There has been, for too long, a fatalistic attitude to the unfortunate consequences that aging brings to women in particular, but in this short article we hope to tell a different story – that many of the unwanted side-effects of menopause can at the very least be minimized, and in many cases can be completely reversed.
The story starts with how hormones work in every person’s body.
Throughout a person’s life, starting right from the first few days after conception, the two hormones estrogen and testosterone play pivotal roles in determining many fundamental characteristics. At the very beginning, it’s simply a matter of whether the fertilized egg has two X chromosomes, or has an X and a Y. The Y is the trigger for ‘masculinity’. From that point on the relative levels of estrogen and testosterone will determine whether the fertilized egg will grow to be a male or female. In humans, the female form is the default, and it’s only as the result of the ratios of the two hormones that the fetus will mature differently.
In broad terms, estrogen is the main female hormone, and testosterone is the main male hormone, although the picture is not quite that simple – it’s the relative levels of each, with a female also needing progesterone during her ovulation cycles in order for fertility to function properly. Estrogen and progesterone work together to set the body up so that a woman’s body can manage the release of eggs, ready the uterus for pregnancy, carry a fertilized egg through to term, or dispose of unfertilized eggs – collectively known as the ovulation cycle.
What’s happening when menopause sets in?
When the years of procreation are passing, normally in the mid – to – late forties, the onset of menopause can be experienced as a time of discomfort, mood changes and a noticeable drop-off in the libido. The main symptoms, described by the National Center for Biotechnology Information, are hot flashes (or flushes), irritability, mood swings, insomnia, dry vagina, difficulty concentrating, mental confusion, stress incontinence, urge incontinence, osteoporotic symptoms, depression, headache, vasomotor symptoms, and more.
One of the main effects in menopause of the drop-off in progesterone is a lowering in a woman’s libido. This can result in a significant change in many aspects of a woman’s sex life (and thus also effect many other aspects of her social and family life).
Low libido can lead to diminished desire for sex and failure to achieve arousal or orgasm. It is the most common sexual concern reported by women in consultations with their doctors. It’s even been given a name – ‘female sexual interest-arousal disorder’ (FSIAD), which remains primarily based on diminished sexual desire and vaginal pain, often due to vaginal dryness.
Where these conditions are due to hormonal imbalance, they can be addressed by ProFeme® 10% bioidentical progesterone cream. It is a cream that works to bring your body’s levels of progesterone back up to their normal levels, when there is either estrogen dominance from HRT, or any other progesterone deficiency.
It is a simple therapy, applied directly onto areas of the skin such as the inner arms and the upper thigh or abdomen. It will achieve its effects after four to six weeks of continuous treatment.
What are the main interventions to address the symptoms of menopause?

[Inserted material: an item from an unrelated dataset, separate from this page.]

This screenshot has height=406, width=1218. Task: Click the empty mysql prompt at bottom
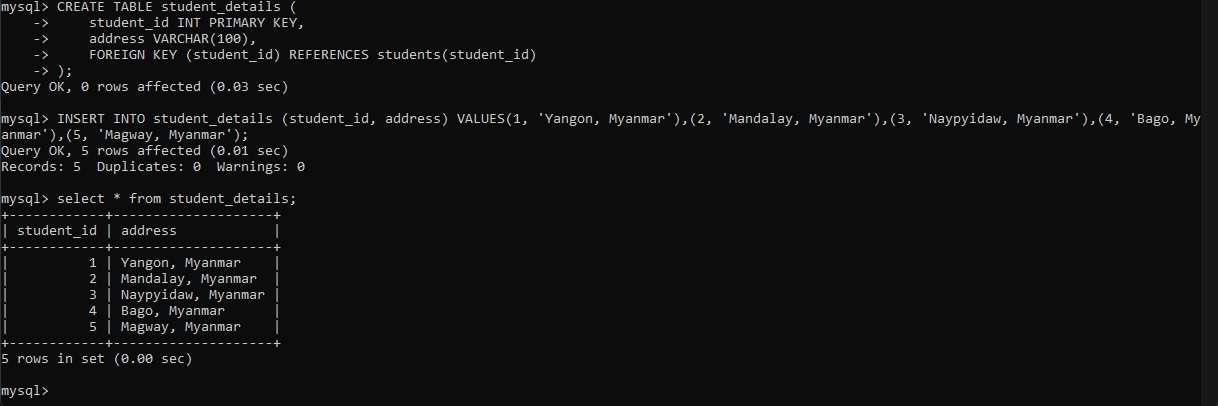(x=24, y=390)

Apart from estrogen, which is the main hormone controlling the ovulation cycle in the fertile years, progesterone is also an important hormone that controls a fertile female’s general bodily processes. After menopause sets in, (or after some intervention such as a hysterectomy, which removes the ovarian glands that produce estrogen and progesterone) there is a need to supplement the estrogen and progesterone levels.
Natural estrogen and progesterone levels fall off when women enter menopause, so they may be prescribed hormone replacement therapy (HRT – also known as menopausal hormone therapy, or estrogen replacement therapy.) HRT is used to restore estrogen supply. Firstly, progesterone is prescribed together with estrogen primarily to reduce the risk of uterine cancer, which is higher in menopausal women who still have their uterus.

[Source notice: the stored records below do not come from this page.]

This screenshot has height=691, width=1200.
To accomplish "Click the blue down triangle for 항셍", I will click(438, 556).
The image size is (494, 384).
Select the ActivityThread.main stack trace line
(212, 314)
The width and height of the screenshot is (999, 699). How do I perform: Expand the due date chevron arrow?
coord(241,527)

Progesterone also helps to reduce many of the primary symptoms experienced in menopause, like hot flashes, night sweats, menopause-related sleep problems and also yield some cognitive benefits such as improved visual and verbal memory.
Progesterone can be administered either through oral medication, or, as we said, via the simple application of ProFeme® 10% bioidentical progesterone cream.
What makes you a woman?
At conception, all humans develop from the same starting point. For about six to seven weeks, the default form is female, which means all fetal genitalia are the same and are female. However, the Y chromosome induces changes that result in the development of the testes. This chromosome contains the key gene that promotes production of testosterone at about 9 weeks, which results in the masculinization of the brain and genitalia. Fetal ovarian secretions are not required for female sex differentiation – females are the default form of our species.
Where do the main hormones come from?
Both estrogen and progesterone are produced by the reproductive glands in the body – mainly ovaries in females and testes in males, but they are triggered by tiny glands in the brain – the pituitary gland triggers production of follicle stimulating hormone (FSH) which travels through the blood to the ovaries and stimulates estrogen production. In the case of testosterone, the hypothalamus signals the pituitary gland to release FSH as well as luteinizing hormone, which stimulates testosterone production.